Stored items
------------------------------
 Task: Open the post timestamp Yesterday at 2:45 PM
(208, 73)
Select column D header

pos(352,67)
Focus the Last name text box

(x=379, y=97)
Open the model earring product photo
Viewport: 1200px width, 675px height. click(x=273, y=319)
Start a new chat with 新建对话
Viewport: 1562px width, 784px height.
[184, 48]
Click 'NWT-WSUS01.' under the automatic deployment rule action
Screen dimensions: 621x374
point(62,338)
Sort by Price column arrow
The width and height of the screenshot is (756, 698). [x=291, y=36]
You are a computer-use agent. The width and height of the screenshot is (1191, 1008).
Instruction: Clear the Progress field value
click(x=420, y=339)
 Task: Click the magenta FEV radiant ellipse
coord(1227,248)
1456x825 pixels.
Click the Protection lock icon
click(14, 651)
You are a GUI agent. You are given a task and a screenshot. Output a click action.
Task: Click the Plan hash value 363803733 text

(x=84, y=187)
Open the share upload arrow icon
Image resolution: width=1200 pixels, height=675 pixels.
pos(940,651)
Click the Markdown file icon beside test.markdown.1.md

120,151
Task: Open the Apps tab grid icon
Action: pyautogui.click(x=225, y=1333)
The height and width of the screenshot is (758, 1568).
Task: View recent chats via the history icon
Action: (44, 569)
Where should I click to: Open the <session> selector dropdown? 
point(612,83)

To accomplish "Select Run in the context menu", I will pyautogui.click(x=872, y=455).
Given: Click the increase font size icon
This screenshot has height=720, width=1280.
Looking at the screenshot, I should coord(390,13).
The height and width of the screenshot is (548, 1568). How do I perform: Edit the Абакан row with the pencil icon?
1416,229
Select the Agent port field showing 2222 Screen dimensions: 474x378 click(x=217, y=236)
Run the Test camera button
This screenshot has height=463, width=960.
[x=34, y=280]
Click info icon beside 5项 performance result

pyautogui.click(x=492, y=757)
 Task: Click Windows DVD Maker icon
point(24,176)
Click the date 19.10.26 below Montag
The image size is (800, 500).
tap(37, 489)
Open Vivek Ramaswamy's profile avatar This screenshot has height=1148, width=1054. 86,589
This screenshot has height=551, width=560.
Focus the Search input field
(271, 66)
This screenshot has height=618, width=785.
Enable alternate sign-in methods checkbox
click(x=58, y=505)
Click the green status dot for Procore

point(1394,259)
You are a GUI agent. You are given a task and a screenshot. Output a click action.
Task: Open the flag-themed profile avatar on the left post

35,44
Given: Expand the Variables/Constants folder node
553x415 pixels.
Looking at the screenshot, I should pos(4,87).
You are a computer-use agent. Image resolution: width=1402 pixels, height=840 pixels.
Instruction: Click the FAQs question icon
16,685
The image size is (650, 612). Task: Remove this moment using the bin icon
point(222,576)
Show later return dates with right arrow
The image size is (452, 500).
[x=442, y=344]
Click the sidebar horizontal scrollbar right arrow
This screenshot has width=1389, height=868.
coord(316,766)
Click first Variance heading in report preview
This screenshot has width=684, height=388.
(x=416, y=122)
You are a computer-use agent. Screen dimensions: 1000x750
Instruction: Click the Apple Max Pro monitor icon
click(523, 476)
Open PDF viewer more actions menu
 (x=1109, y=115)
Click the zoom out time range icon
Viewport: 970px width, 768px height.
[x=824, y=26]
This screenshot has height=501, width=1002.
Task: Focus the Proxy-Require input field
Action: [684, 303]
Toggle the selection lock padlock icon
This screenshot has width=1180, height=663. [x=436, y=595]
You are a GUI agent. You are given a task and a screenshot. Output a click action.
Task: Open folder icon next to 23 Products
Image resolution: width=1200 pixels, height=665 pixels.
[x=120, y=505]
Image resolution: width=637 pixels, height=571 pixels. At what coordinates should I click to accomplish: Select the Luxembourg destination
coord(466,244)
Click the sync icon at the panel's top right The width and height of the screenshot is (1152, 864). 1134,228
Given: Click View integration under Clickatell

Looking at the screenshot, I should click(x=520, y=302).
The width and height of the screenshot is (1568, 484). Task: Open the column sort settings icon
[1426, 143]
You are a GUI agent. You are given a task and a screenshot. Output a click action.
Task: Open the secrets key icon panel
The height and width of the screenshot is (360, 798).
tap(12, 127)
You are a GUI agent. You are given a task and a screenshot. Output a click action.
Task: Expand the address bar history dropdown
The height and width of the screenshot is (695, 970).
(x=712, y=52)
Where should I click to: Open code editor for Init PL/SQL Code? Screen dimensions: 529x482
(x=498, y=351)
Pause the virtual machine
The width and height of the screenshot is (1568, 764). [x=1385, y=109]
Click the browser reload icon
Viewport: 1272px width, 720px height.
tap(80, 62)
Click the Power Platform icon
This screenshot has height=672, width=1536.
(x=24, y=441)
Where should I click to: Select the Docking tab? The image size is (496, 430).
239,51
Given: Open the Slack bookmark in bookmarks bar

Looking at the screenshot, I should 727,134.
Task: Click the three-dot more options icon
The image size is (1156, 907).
------------------------------
Goal of the exercise: From the entries above, list each line with "right" in it.

Answer for this exercise:
Show later return dates with right arrow
Click the sidebar horizontal scrollbar right arrow
Click the sync icon at the panel's top right The width and height of the screenshot is (1152, 864). 1134,228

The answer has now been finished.